▶ WORK TO BE COMPLETED: Pull every line containing "motocicleta" out of the listing below.

▶ EXCERPTED DATA:
——————————
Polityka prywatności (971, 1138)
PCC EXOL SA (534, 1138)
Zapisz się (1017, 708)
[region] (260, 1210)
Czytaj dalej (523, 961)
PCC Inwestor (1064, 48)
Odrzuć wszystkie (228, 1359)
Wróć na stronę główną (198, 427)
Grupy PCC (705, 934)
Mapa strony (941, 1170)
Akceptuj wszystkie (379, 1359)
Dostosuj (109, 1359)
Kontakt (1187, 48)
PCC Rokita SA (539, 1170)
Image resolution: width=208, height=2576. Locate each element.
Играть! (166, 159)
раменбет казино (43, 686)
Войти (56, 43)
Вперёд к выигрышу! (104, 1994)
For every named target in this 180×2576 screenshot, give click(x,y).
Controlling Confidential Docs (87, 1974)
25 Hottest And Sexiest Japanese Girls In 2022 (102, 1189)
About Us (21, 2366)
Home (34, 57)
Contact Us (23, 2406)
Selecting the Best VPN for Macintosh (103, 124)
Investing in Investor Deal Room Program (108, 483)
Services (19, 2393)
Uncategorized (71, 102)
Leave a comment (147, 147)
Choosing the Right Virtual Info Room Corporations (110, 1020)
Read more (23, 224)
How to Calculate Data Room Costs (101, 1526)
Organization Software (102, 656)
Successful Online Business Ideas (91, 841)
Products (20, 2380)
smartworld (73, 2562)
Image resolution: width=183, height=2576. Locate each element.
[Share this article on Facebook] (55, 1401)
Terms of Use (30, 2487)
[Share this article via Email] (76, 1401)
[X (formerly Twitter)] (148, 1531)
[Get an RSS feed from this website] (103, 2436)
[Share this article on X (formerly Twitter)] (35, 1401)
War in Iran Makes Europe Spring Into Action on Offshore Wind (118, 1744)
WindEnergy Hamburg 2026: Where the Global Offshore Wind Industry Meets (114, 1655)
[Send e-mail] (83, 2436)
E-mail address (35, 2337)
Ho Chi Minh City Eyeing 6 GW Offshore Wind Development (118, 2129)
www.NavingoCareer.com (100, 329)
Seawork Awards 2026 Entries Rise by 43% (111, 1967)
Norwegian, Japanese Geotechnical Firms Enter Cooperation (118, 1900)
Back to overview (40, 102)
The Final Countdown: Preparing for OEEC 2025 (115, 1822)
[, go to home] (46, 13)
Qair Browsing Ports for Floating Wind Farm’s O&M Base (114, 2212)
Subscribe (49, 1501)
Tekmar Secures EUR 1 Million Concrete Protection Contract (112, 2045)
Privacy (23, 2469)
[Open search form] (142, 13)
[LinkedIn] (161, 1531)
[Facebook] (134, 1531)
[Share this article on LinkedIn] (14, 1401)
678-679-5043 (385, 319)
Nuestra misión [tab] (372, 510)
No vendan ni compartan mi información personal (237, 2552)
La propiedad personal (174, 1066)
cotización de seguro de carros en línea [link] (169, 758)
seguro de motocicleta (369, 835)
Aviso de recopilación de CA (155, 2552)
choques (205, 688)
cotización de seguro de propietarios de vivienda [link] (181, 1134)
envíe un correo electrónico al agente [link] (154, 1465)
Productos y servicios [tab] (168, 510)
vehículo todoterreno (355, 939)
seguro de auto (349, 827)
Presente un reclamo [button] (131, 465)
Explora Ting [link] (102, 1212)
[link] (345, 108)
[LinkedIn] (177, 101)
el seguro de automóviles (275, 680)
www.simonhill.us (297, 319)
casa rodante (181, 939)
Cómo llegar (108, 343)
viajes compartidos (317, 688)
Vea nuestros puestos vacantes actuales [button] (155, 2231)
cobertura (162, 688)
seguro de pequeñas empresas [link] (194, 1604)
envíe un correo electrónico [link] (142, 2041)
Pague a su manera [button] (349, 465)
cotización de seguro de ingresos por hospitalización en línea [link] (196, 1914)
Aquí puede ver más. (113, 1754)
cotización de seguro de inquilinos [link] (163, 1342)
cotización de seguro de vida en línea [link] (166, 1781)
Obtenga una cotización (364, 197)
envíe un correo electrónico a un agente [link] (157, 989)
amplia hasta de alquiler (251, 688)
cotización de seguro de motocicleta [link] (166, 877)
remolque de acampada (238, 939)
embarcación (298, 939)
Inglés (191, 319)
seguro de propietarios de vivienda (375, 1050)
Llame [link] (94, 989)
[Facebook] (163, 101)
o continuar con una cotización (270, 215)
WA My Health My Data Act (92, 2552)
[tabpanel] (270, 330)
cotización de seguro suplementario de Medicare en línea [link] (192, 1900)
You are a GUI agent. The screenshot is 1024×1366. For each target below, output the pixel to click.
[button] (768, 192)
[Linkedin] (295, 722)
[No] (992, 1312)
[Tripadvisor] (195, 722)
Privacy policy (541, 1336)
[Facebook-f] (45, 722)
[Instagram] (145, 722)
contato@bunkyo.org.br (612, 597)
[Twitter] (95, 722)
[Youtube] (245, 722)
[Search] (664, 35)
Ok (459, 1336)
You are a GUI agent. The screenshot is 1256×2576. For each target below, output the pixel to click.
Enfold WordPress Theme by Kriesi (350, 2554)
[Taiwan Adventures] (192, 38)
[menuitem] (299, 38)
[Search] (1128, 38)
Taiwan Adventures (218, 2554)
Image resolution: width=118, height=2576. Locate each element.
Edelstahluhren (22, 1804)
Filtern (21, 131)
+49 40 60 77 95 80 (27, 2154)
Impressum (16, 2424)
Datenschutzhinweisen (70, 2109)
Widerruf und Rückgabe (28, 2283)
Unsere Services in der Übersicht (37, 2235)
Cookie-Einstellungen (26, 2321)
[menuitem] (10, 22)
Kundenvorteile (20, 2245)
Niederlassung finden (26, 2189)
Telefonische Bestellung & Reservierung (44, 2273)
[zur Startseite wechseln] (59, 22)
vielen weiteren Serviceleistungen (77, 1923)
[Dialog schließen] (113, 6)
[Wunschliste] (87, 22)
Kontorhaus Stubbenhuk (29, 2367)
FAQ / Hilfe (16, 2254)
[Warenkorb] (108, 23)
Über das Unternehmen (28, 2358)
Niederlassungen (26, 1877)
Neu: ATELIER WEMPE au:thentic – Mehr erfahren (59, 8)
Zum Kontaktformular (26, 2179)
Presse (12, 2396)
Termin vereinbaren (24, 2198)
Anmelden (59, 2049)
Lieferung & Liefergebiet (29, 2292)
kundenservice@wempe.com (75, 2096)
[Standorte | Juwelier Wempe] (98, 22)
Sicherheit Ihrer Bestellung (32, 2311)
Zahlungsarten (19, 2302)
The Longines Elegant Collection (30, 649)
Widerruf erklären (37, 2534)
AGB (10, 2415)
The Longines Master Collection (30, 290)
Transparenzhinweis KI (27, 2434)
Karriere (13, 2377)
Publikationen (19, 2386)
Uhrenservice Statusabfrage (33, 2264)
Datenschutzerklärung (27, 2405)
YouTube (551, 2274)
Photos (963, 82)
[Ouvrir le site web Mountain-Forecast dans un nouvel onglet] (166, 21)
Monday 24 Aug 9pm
——————————
▶ WRITTEN RESPONSE:
seguro de motocicleta (369, 835)
cotización de seguro de motocicleta [link] (166, 877)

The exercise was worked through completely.